Hellerstedt did not immediately return a request for comment Thursday afternoon, but he told agency staff of his plans in an email in early August and said he looks forward to “spending more time with my wife and eight (soon to be eleven!) grandchildren and perhaps do some traveling.”
He wrote that he is retiring “with a heavy heart and genuinely mixed emotions.”
“I knew from the outset that the DSHS team was an amazing group of people who carry out a complex and vital mission,” Hellerstedt wrote to the staff. “The experience of our success in the face of the global pandemic only redoubled my admiration.”
Hellerstedt’s interim replacement will be Dr. Jennifer Shuford, the chief state epidemiologist at the health agency. Shuford was also credited with supporting the state’s response to the COVID-19 pandemic to make public health decisions. Shuford joined DSHS in 2017 after practicing as an infectious disease physician in Austin.
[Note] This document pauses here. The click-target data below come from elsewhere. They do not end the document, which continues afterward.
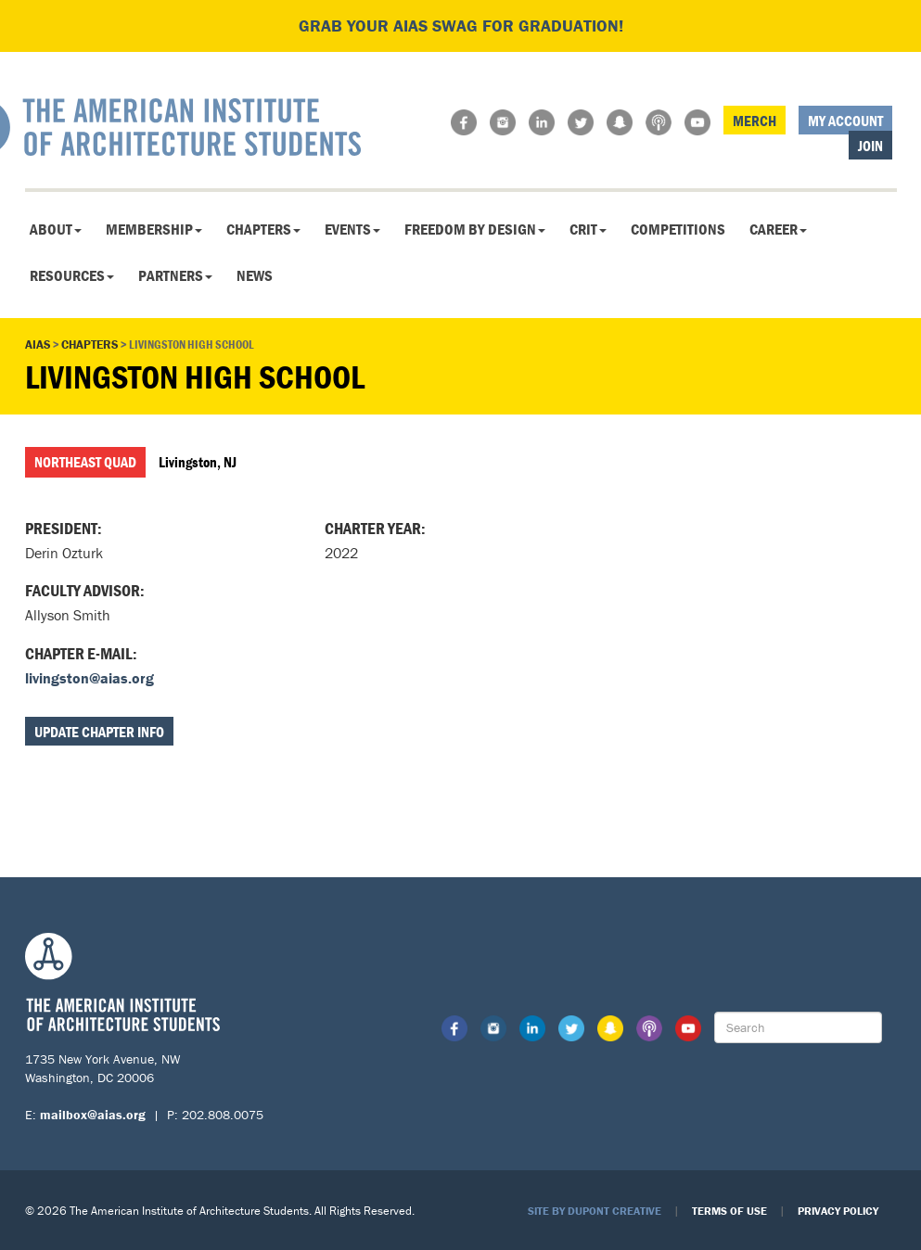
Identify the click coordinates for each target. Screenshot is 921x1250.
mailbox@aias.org (93, 1114)
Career (778, 229)
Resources (72, 275)
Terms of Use (729, 1211)
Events (352, 229)
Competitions (678, 229)
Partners (175, 275)
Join (870, 145)
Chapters (263, 229)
Shuford will take over leadership of DSHS on Oct. 1 after Hellerstedt’s retirement from state service.
“Dr. Shuford’s passion for service, extensive experience and knowledge in public health will serve us well as she steps into this role,” Young said in the statement. “I’m confident she will successfully lead DSHS through this transitional time.”
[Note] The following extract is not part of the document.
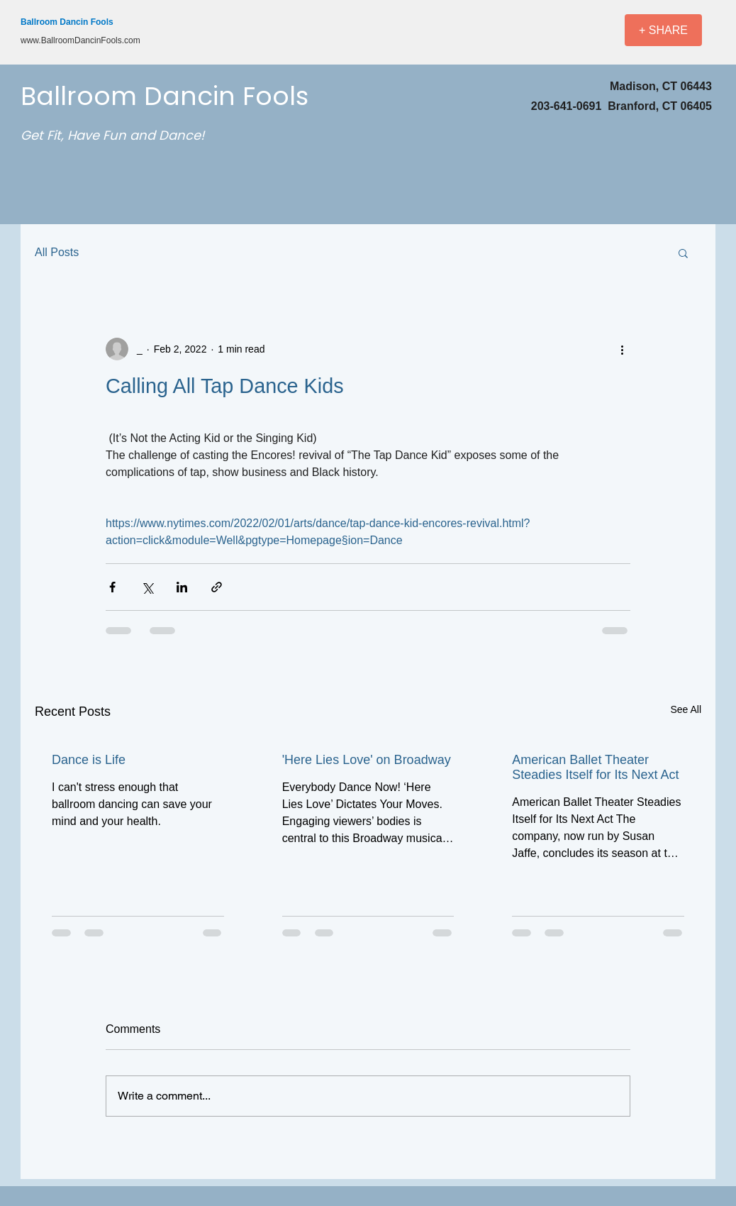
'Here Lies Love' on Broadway (366, 760)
Shuford is also a member of the Travis County Medical Society and the Infectious Diseases Society of America.
The Texas Department of State Health Services is the governmental agency that oversees public health operations, policies and plans in Texas.
Headquartered in Austin with about 100 offices throughout the state, DSHS has a staff of more than 3,500 employees. Its budget is typically close to $2 billion but ballooned to $7.8 billion during the current two-year state budget cycle due to pandemic costs, with most of that funded by the federal government. The agency is under the auspices of Texas Health and Human Services.
DSHS also serves as the primary public health agency in some 164 Texas counties.
The agency supports and oversees immunization services, communicable disease investigation and reporting and public health emergency preparedness and response. DSHS is also responsible for birth and death registration, overseeing the state’s emergency medical service system and trauma registries.